I took a tour of the Long Island City area in Queens where Amazon will put the New York half of its new East Coast HQ2.
Via Google Maps, I cruised along Vernon Boulevard among low-slung brick buildings, surface-parking lots, and neighborhood bars and retail within sight of the East River and midtown Manhattan just beyond. (The Street View images are from a year ago.)
At the northern end of the multi-block-squared HQ2 site, which is a mix of public and private land, is the six-story New York City Department of Education school services building. From my armchair tour, it’s a “keeper” — easily repurposed for some of the 25,000 workers Amazon has promised to hire in exchange for a passel of city and state incentives.
The company has until March to decide whether to lease the 672,000-square-foot structure, according to the memorandum of understanding, or MOU, that lays out many of the details of the HQ2 deal announced last week.
Amazon also has an MOU with Virginia, where the other half of HQ2 will be built. The site there covers a long spit of land, across the Potomac River from Washington, D.C., that stretches south toward Alexandria along U.S. 1.
The area is a bustling mix of high-rise office buildings, hotels and residences, with restaurants and everyday retail at street level, along with several enclosed and open-air malls. Amazon is working with a private developer to take over vacated office buildings or to build new.
I’m familiar with the Virginia site from visits to Daughter No. 1 who lives, works and shops in the area. Although dense with towers, it’s still pedestrian-friendly with pocket parks and sidewalk dining.
Indeed, the Virginia MOU lays out the state’s commitment, with local officials, to make U.S. 1 — a six-lane highway — safer for pedestrians who want to cross it, including, presumably, some of the 25,000 workers Amazon promised Virginia.
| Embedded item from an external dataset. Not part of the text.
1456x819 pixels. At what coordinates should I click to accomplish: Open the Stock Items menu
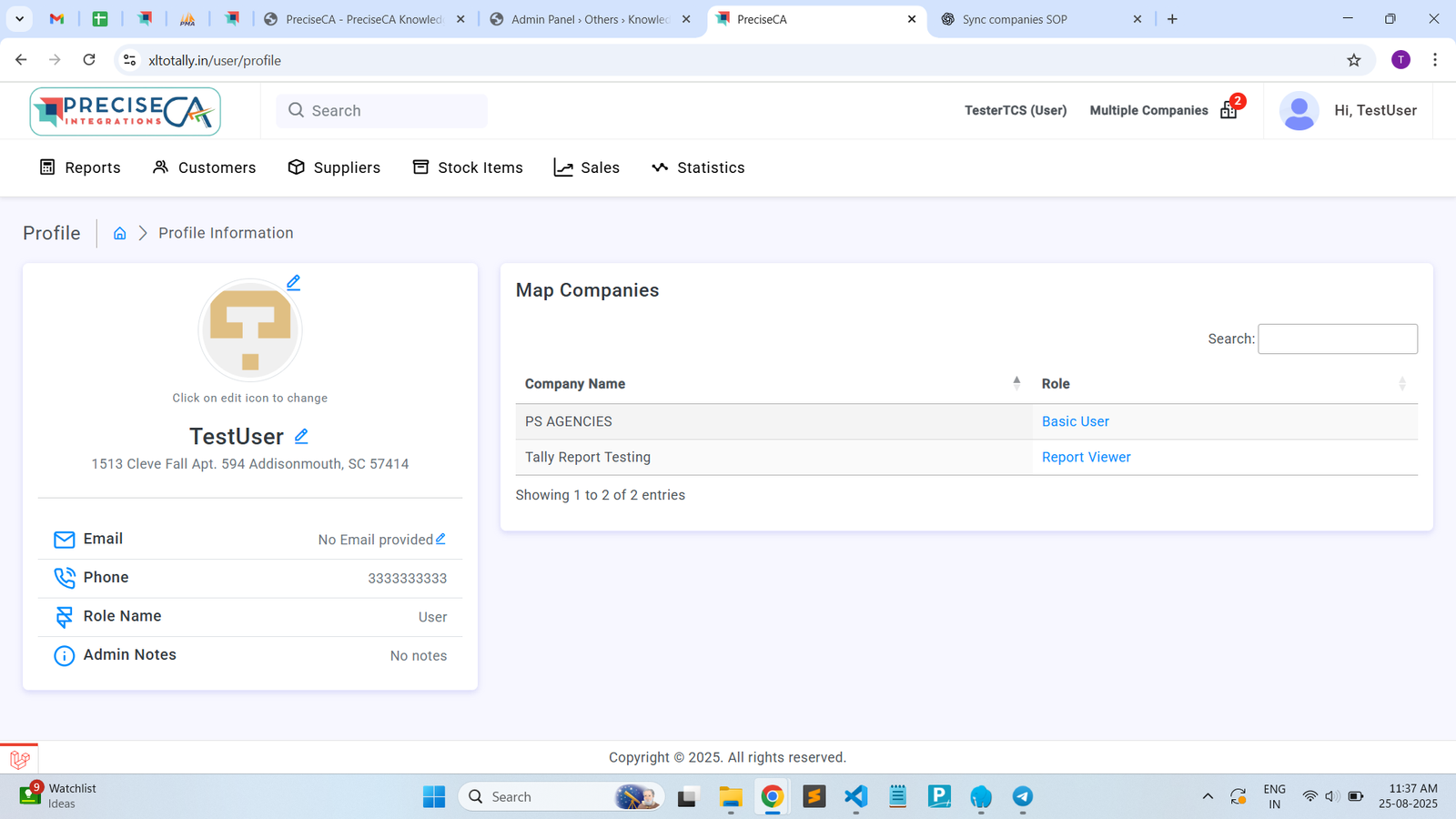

The state also says it will help secure approvals for a pedestrian bridge from HQ2 to nearby Regan National Airport.
Like New York, Virginia also offered incentives for the jobs and 4 million square feet of new office space Amazon envisions. In each state, a second phase could take the job count to nearly 40,000 and the space needed to 8 million square feet.
Virginia’s MOU is fairly lean, perhaps even a bit genteel. It focuses on jobs and transportation investments, and includes handy fill-in-the-blank reports for Amazon to apply for workforce grant money and then to annually track the jobs created.
New York’s MOU is more, well, Noo Yawk. It expects a number of specific “community commitments” from Amazon, including space for a new primary or intermediate public school; a public waterfront esplanade with adjacent open space; and precisely detailed square feet devoted to light manufacturing, artist workspace, and incubator and tech-accelerator space.
Marlene Kennedy is a freelance columnist. Opinions expressed in her column are her own and not necessarily the newspaper’s. Reach her at [email protected]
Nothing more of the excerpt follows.